▶ _Description of the task_:
The lines from the one holding "Forgot your password? (281, 1117)" to the end of the records below, exactly as written, are the only thing to return.

__________

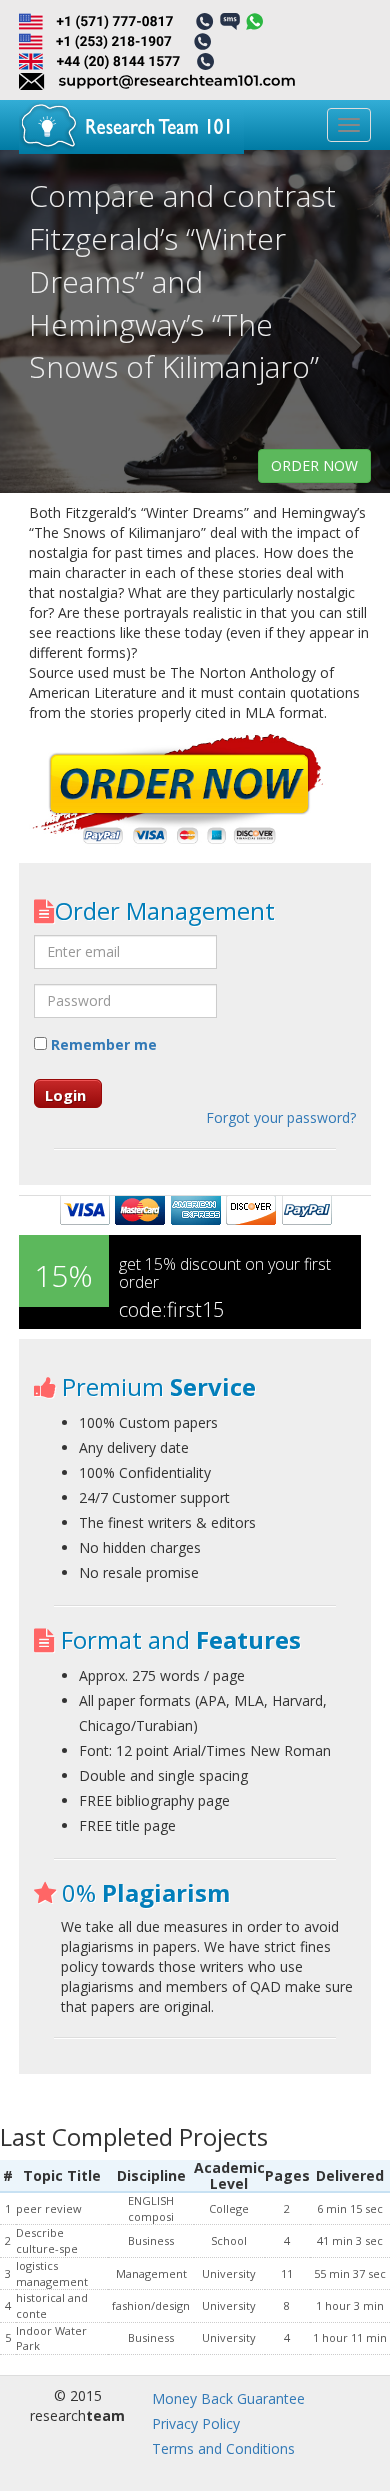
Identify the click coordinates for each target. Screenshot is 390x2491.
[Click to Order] (179, 791)
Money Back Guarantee (228, 2398)
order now (314, 465)
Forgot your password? (281, 1117)
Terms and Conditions (223, 2448)
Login (65, 1095)
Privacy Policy (196, 2423)
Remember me (102, 1044)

__________

▶ _Task solution_:
Forgot your password? (281, 1117)
Terms and Conditions (223, 2448)
Login (65, 1095)
Privacy Policy (196, 2423)
Remember me (102, 1044)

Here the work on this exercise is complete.